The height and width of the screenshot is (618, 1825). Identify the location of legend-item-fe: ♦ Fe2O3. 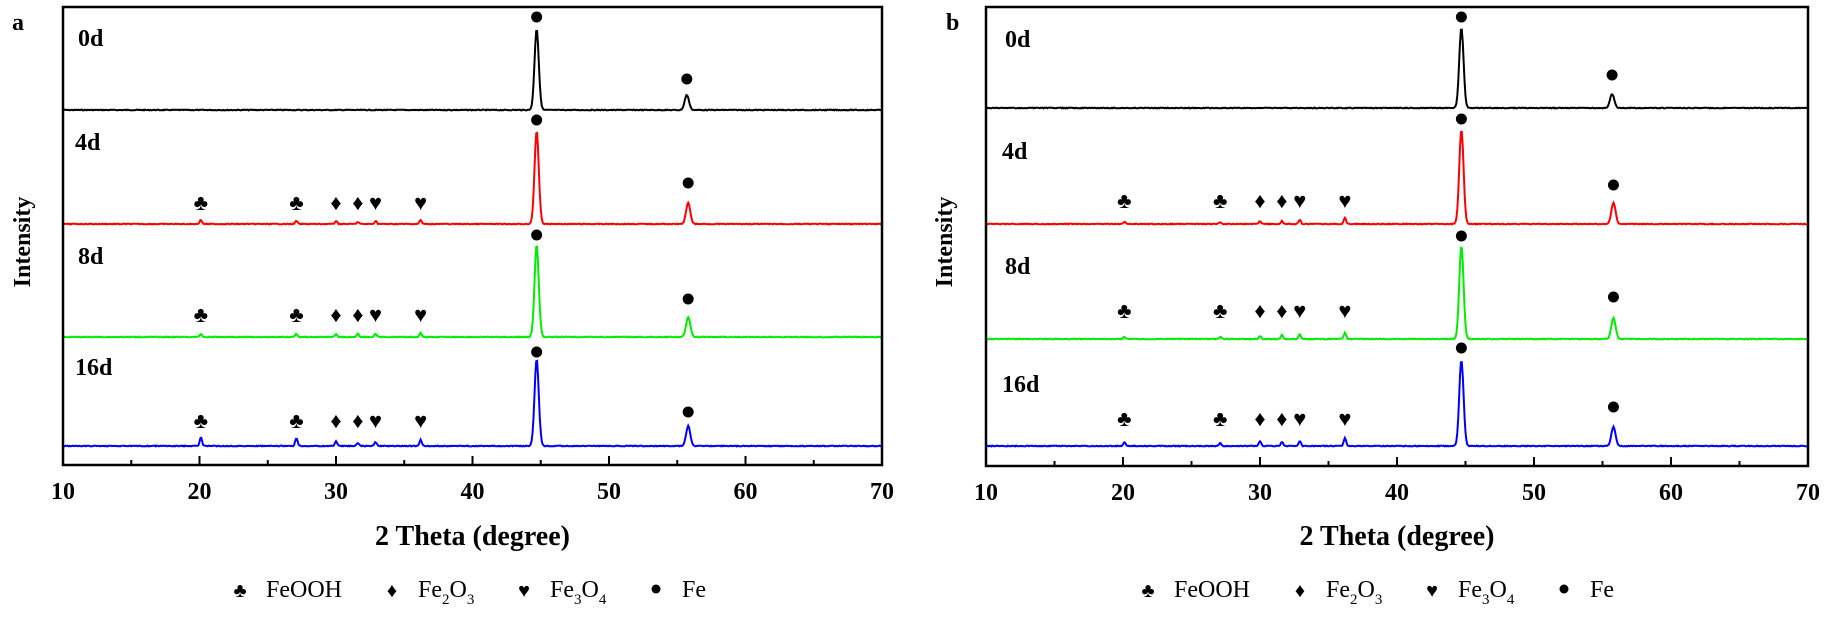
(1338, 592).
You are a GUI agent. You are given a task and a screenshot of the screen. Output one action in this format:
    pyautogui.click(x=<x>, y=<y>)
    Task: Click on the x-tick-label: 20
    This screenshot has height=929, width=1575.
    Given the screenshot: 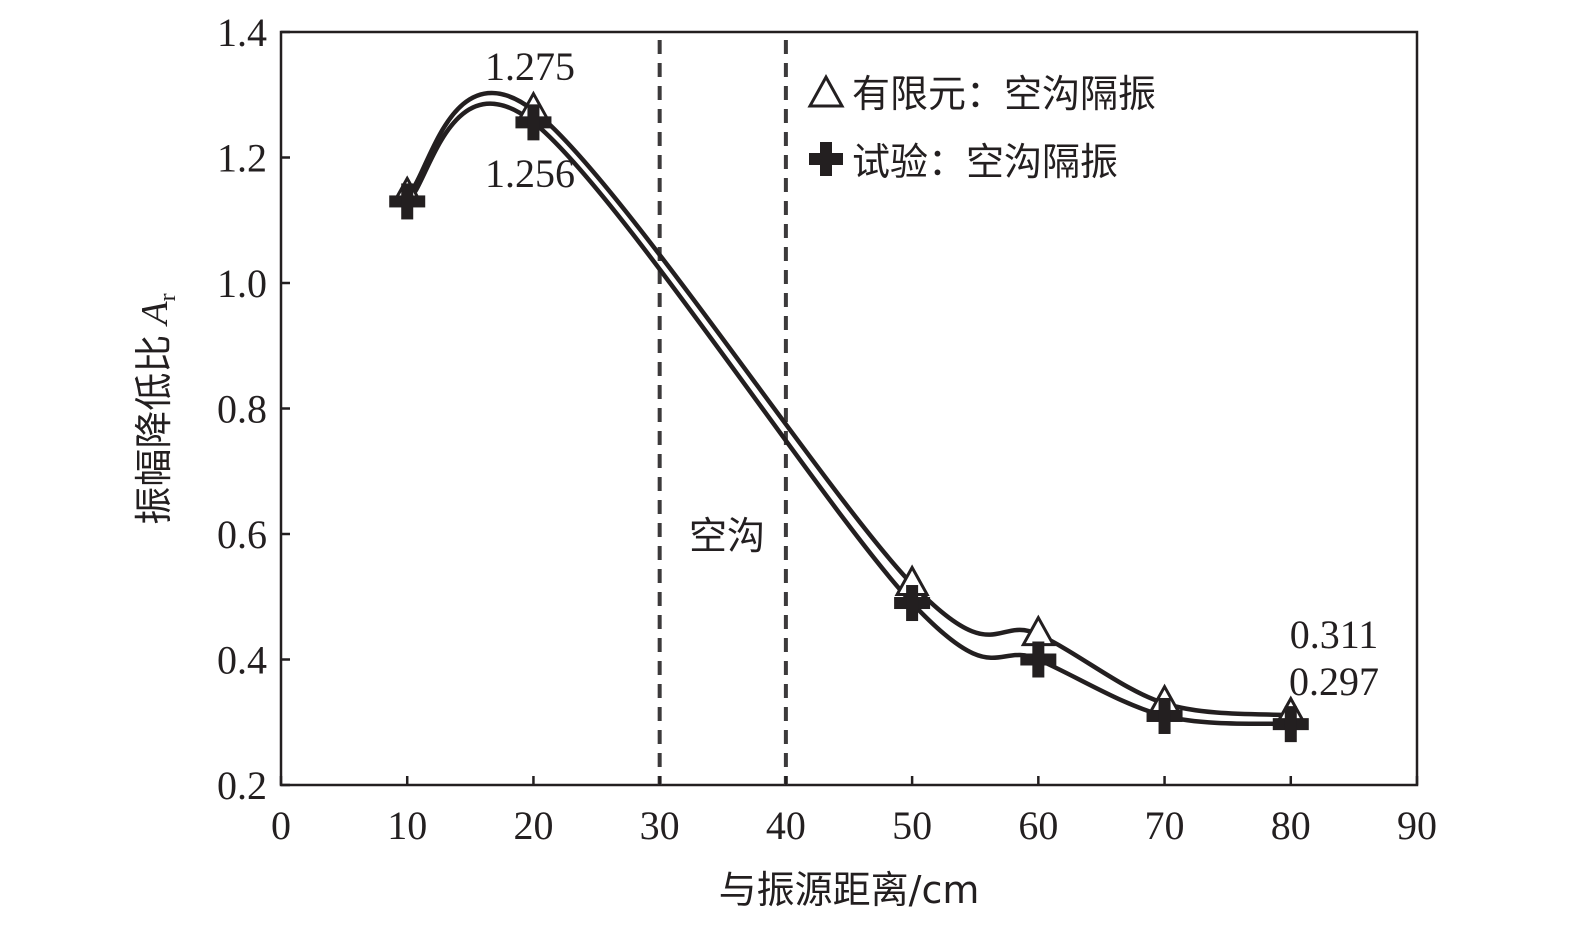 What is the action you would take?
    pyautogui.click(x=533, y=826)
    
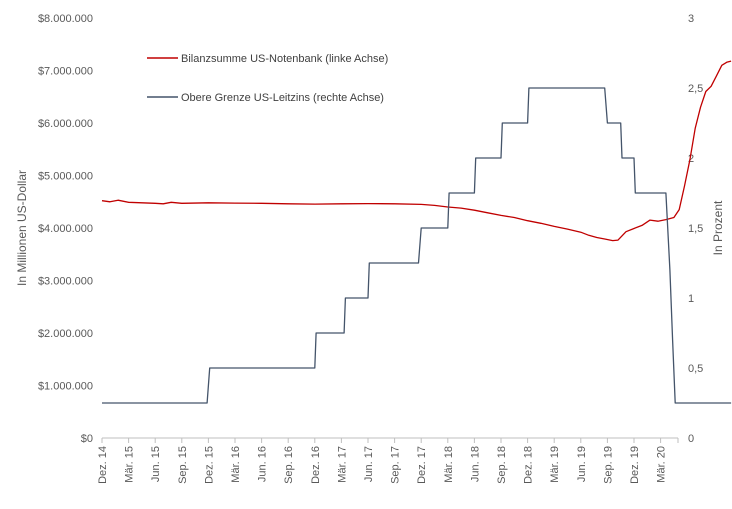 This screenshot has height=509, width=732. Describe the element at coordinates (502, 465) in the screenshot. I see `x-tick-label: Sep. 18` at that location.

** Work order **
Copy the data word for word, from the first line through the line containing "(1338, 592).", and leave out any pictures.

** Expected output **
The height and width of the screenshot is (618, 1825). Identify the location of legend-item-fe: ♦ Fe2O3. 
(1338, 592).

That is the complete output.